If you create a new IIS Application, it creates a new App Pool with a corresponding App Pool user (or you use an existing one). You can configure the App Pool user to be a domain account (which you’ll need to enable remote connections), but by default, it’s an IIS App Pool user. If you run under Integrated Security, it’s this account that your application runs under. If you require database access via Integrated Security, then this user needs permissions on the database server. If you’re using something like EF that tries to create / modify databases as part of initialisation (possibly through mogrations), then the App Pool user will need the required permissions.

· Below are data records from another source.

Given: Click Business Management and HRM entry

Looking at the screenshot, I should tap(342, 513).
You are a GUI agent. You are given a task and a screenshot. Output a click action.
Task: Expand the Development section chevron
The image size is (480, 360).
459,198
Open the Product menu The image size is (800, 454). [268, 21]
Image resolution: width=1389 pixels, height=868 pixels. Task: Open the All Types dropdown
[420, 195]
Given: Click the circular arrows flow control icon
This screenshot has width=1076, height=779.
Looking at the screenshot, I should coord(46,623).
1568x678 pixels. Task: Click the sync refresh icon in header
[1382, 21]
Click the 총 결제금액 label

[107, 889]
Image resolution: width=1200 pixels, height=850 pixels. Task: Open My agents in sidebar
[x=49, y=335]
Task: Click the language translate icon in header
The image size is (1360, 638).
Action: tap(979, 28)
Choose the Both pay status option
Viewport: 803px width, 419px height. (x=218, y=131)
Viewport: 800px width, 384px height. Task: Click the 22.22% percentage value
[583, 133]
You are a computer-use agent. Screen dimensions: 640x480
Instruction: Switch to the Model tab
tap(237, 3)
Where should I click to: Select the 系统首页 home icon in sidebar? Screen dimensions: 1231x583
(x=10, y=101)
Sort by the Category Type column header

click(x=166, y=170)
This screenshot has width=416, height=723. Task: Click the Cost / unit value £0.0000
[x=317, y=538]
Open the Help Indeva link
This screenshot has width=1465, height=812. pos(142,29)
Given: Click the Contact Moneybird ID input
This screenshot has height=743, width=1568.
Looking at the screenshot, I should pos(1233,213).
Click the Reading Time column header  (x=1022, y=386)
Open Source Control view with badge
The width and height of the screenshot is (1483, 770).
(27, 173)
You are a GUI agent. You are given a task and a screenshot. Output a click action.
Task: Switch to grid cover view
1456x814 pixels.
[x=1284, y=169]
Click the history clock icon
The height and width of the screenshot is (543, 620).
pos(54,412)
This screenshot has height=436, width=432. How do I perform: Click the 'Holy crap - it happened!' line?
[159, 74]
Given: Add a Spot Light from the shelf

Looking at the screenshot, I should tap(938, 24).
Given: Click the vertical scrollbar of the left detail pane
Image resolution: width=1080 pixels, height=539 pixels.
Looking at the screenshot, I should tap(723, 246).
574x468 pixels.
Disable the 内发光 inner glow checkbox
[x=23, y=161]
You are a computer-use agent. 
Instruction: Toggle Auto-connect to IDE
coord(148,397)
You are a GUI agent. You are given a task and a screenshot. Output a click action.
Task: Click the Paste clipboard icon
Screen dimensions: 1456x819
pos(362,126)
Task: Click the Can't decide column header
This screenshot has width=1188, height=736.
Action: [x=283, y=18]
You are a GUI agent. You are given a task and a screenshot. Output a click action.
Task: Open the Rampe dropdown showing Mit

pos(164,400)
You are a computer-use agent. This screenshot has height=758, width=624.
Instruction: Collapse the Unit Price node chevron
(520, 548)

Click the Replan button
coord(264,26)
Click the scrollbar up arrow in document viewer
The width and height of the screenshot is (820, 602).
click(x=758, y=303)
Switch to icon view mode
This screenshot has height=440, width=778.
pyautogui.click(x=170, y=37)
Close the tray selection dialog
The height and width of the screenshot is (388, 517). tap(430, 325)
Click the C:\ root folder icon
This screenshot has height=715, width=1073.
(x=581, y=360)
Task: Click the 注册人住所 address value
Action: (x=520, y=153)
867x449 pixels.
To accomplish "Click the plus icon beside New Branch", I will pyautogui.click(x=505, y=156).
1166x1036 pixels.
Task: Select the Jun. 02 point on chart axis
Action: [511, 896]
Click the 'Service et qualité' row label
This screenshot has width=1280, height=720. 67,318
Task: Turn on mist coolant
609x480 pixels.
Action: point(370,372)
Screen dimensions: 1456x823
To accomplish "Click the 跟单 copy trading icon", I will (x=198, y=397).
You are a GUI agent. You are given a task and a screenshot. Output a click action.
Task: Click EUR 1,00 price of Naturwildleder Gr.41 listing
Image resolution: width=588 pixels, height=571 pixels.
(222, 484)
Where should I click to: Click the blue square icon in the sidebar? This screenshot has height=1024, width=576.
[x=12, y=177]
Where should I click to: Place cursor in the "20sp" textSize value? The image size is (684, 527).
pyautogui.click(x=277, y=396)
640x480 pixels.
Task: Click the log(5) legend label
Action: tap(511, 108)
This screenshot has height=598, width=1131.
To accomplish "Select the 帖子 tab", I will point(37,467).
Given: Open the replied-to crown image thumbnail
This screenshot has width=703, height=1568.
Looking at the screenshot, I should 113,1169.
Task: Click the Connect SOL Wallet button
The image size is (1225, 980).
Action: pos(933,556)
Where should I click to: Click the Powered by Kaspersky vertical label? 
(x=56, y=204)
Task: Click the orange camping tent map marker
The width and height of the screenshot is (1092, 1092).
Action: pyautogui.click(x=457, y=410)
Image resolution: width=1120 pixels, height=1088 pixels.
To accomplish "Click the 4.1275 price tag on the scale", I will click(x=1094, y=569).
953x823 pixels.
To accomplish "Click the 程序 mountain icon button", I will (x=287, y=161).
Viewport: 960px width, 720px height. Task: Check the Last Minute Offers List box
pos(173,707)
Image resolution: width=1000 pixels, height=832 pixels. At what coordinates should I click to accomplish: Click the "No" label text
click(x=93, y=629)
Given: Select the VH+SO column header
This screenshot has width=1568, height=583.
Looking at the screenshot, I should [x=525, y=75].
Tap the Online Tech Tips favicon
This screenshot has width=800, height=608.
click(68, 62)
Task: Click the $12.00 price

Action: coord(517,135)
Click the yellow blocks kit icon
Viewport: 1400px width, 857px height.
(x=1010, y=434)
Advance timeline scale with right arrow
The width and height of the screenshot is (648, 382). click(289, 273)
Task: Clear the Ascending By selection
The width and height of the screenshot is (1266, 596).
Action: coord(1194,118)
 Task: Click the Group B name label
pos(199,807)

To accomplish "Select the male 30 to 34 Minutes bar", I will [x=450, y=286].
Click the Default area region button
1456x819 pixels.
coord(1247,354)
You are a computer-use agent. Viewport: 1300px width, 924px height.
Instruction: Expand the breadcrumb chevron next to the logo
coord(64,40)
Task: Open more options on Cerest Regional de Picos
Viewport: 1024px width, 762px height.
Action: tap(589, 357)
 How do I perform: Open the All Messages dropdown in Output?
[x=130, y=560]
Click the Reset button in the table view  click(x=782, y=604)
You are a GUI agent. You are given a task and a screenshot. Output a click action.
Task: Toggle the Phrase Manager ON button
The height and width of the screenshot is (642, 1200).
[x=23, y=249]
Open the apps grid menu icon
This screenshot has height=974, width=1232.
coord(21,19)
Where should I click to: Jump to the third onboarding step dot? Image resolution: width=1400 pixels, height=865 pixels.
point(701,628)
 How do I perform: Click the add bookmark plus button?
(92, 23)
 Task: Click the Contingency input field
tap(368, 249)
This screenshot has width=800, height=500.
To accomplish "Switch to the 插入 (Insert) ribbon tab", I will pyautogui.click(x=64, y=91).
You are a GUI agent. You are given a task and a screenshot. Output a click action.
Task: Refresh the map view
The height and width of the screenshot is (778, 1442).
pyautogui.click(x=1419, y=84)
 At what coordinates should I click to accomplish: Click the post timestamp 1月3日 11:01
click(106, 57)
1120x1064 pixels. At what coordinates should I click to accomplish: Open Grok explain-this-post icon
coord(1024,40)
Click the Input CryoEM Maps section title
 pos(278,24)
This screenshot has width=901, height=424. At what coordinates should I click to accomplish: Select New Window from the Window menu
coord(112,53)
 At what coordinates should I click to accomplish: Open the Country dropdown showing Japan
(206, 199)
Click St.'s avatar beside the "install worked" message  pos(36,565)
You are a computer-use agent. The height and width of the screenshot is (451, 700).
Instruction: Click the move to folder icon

To create the database, for example, it would need dbcreator permissions. It’s quite annoying to go through and create the permissions through the UI of management studio. Running the following script will give you the desired results:

USE [master]
GO

CREATE LOGIN [IIS APPPOOL\appPoolName] FROM WINDOWS;

GO

CREATE USER UserNameYouWant FOR LOGIN [IIS APPPOOL\appPoolName];  -- not entirely necessary

GO

ALTER SERVER ROLE [dbcreator] ADD MEMBER [IIS APPPOOL\appPollName];
GO

Of course, you’ll need to run the script under a user account that has permissions to do so, but from then on in, the app pool user will be able to create required databases, and will be the owner of the databases it creates. As such, those EF (or similar) bits will work as you want, and your website will be able to access the databases as required.

Basic stuff, I know. But it’s caused me annoyance enough times in the past to warrant a write up.

 

Note: The connection string can look like “Data Source=SERVERNAME; Initial Catalog=DbName; Integrated Security=SSPI”